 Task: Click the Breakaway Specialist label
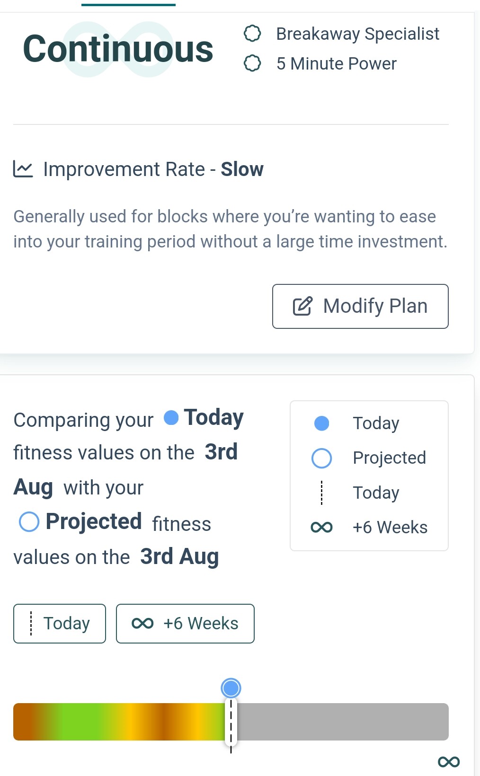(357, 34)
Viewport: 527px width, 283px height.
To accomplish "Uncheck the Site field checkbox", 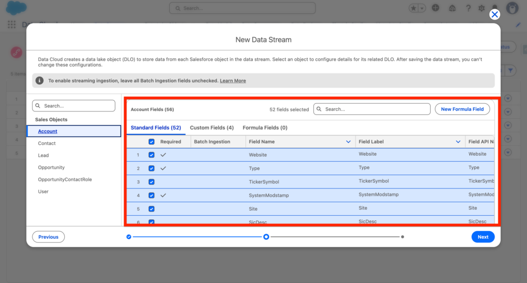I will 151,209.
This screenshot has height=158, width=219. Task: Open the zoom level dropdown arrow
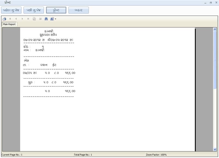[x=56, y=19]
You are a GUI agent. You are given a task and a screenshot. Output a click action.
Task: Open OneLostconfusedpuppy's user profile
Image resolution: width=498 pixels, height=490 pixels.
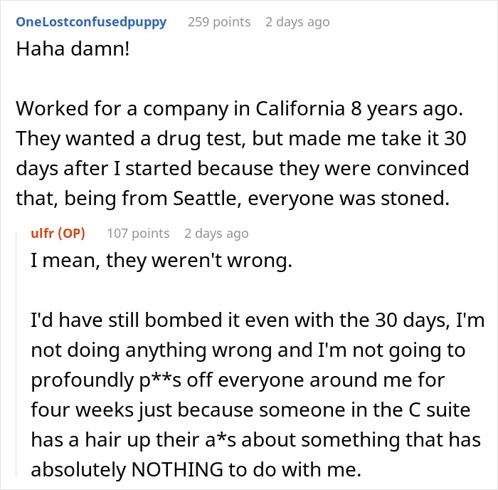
++++++++++
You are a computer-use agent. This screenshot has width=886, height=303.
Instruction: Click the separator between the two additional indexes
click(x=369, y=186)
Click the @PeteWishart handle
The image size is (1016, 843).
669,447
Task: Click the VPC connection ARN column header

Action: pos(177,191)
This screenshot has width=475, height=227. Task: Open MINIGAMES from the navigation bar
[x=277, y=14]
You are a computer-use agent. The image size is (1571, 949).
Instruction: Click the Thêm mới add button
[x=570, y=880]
++++++++++
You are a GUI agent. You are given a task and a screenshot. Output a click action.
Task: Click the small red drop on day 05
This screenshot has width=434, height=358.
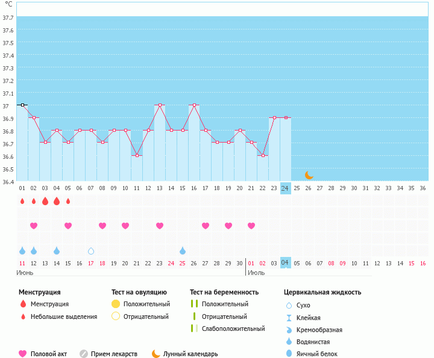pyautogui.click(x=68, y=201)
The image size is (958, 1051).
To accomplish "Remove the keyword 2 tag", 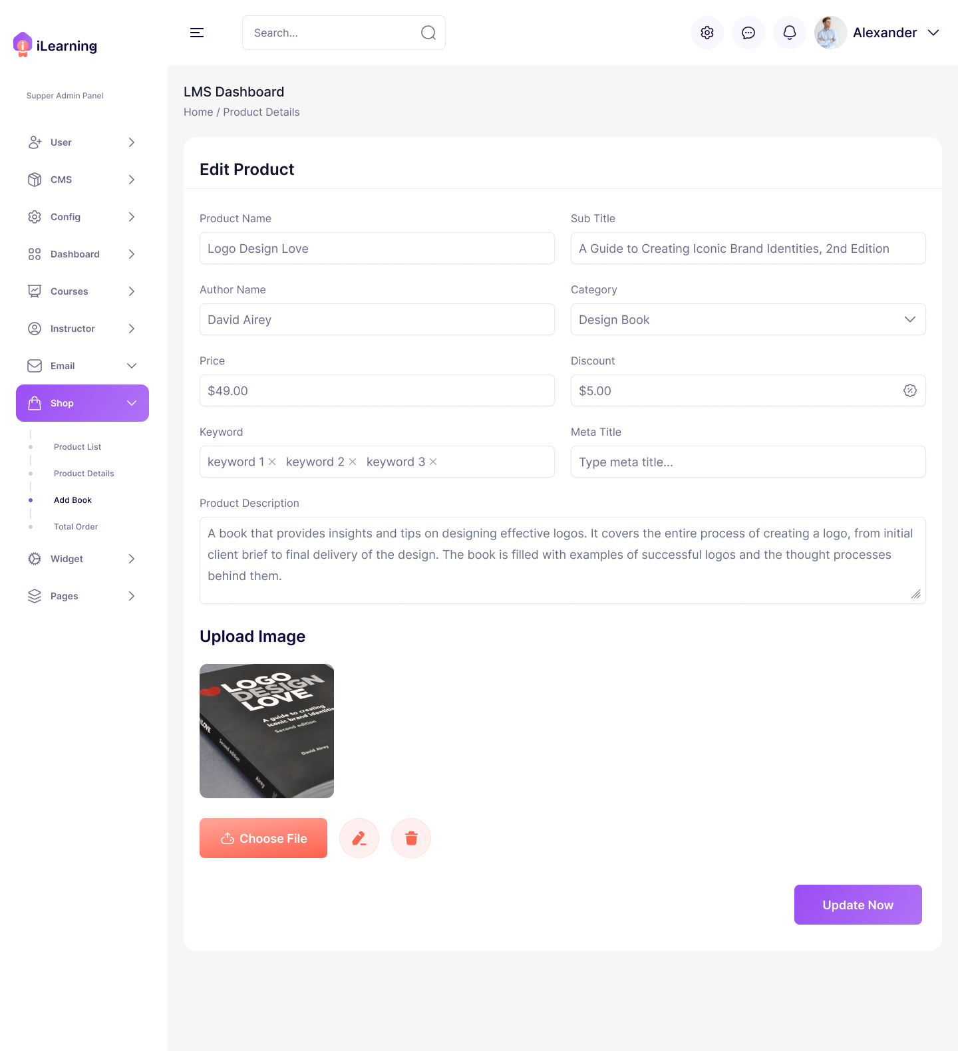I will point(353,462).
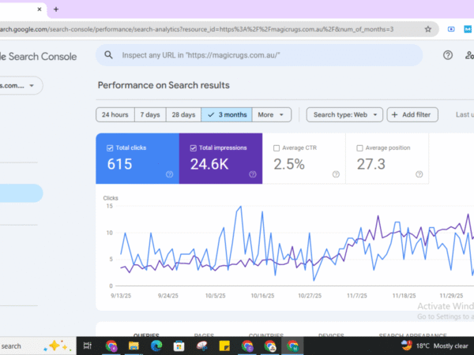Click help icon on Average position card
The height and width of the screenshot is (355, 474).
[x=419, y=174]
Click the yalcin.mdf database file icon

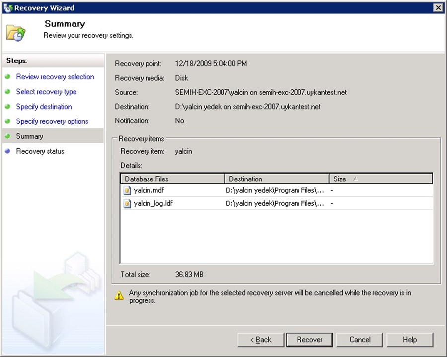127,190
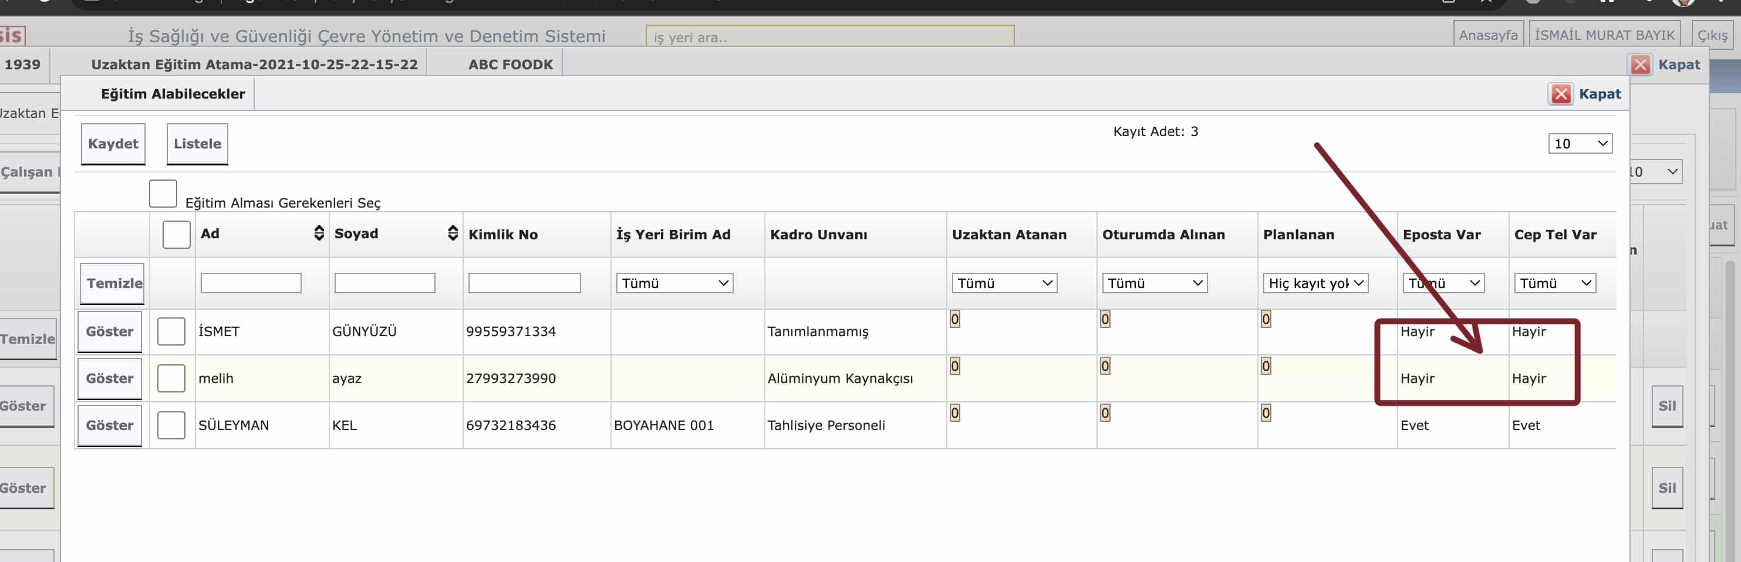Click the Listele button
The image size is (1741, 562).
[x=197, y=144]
++++++++++
The lines you need are those holding the word "computer"; copy each of them from the material above.

Answer to this problem:
You are a computer-use agent. This screenshot has width=886, height=303.
You are a computer-use agent. The image size is (1571, 949).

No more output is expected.